● Directions: Copy the rows below word for word, starting with the line that contains "Open the Malina Casino banner ad" and going on through the line that contains "coord(328,712)". Include both of those lines and nothing outside that span.

● Material for this task:
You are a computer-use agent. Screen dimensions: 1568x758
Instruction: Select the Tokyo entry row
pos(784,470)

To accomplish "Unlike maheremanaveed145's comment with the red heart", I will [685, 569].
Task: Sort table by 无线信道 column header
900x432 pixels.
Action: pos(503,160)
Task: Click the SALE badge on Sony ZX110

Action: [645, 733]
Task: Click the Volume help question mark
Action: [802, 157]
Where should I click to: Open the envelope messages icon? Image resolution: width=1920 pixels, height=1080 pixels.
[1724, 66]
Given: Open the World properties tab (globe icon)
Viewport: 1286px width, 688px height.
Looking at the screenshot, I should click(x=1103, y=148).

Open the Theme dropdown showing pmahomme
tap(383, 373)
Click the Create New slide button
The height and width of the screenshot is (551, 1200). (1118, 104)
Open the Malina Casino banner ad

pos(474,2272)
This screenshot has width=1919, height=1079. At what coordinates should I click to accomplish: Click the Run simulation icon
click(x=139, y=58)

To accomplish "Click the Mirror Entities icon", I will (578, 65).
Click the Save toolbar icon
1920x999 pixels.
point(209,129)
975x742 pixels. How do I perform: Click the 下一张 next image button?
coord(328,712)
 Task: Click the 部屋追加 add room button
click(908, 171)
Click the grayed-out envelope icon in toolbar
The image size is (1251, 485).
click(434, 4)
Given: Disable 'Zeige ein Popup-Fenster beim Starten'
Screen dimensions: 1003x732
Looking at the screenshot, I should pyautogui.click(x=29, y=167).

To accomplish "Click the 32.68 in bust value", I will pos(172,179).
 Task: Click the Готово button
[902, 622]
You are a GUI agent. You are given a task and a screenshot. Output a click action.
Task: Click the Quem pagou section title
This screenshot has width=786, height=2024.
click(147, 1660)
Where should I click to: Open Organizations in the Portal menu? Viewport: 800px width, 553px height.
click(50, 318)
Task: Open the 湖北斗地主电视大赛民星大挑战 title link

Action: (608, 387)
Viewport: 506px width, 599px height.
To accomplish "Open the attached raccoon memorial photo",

● Solution for this problem:
Open the Malina Casino banner ad

pos(474,2272)
This screenshot has width=1919, height=1079. At what coordinates should I click to accomplish: Click the Run simulation icon
click(x=139, y=58)

To accomplish "Click the Mirror Entities icon", I will (578, 65).
Click the Save toolbar icon
1920x999 pixels.
point(209,129)
975x742 pixels. How do I perform: Click the 下一张 next image button?
coord(328,712)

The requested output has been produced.